EXTRACTED DATA:
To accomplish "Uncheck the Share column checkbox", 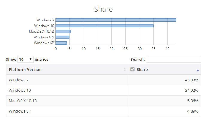I will coord(132,69).
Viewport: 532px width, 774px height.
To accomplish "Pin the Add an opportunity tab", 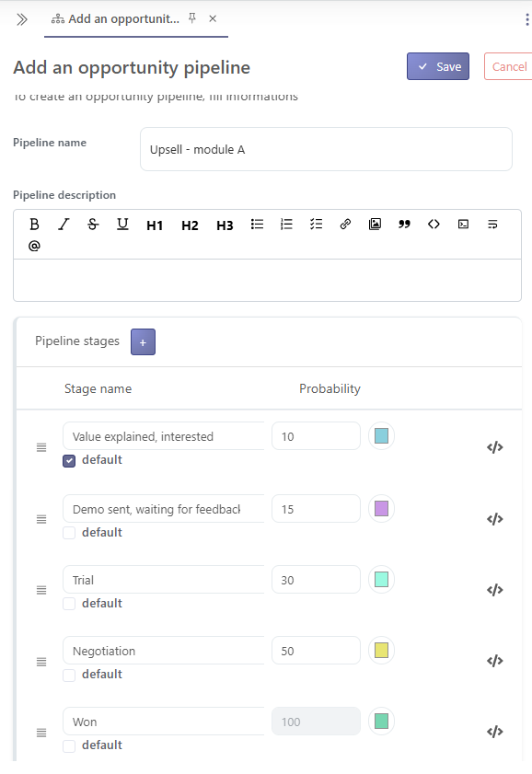I will point(192,18).
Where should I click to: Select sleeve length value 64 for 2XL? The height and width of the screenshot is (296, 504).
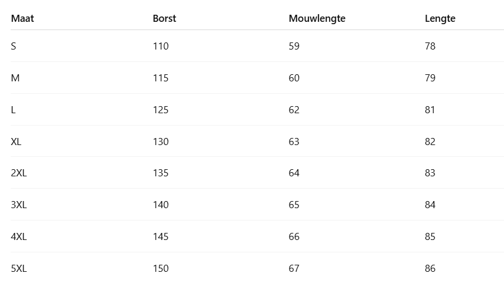click(x=294, y=173)
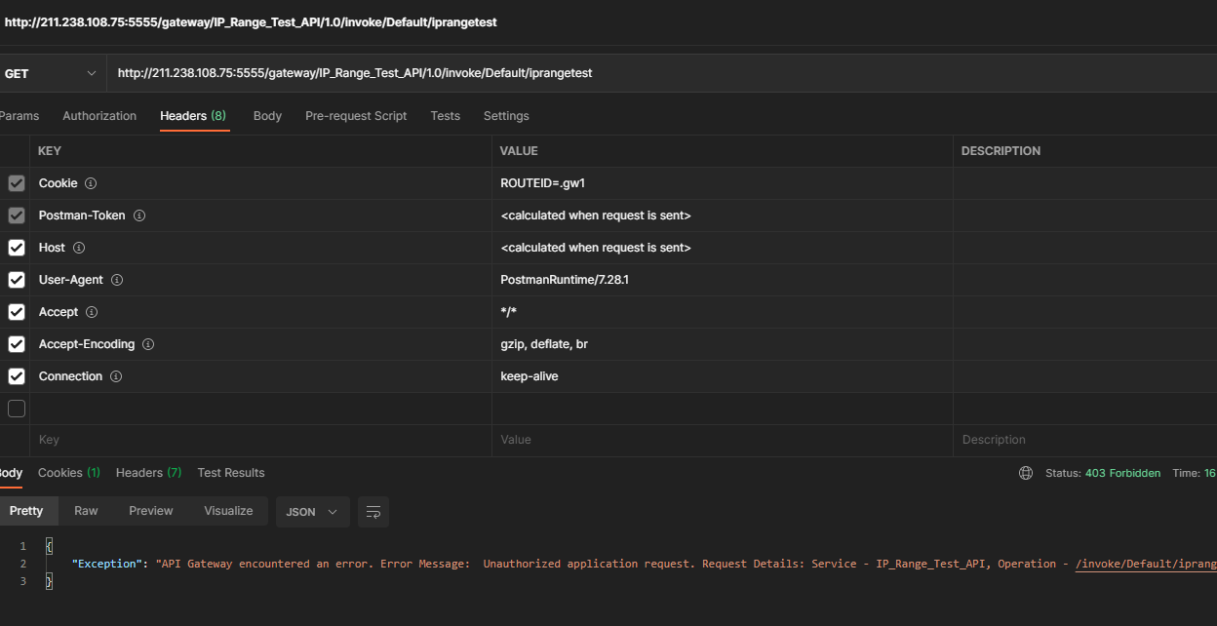Uncheck the Connection header checkbox
The width and height of the screenshot is (1217, 626).
[x=17, y=376]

INSTRUCTIONS FOR THE TASK: Transcribe exactly the span of lines from the line holding "Where should I" through the last line above, both included. Pictures stay out.

ANSWER TO THIS TASK:
Where should I click to: Select sleeve length value 64 for 2XL? The height and width of the screenshot is (296, 504).
click(x=294, y=173)
Uncheck the Connection header checkbox
The width and height of the screenshot is (1217, 626).
[x=17, y=376]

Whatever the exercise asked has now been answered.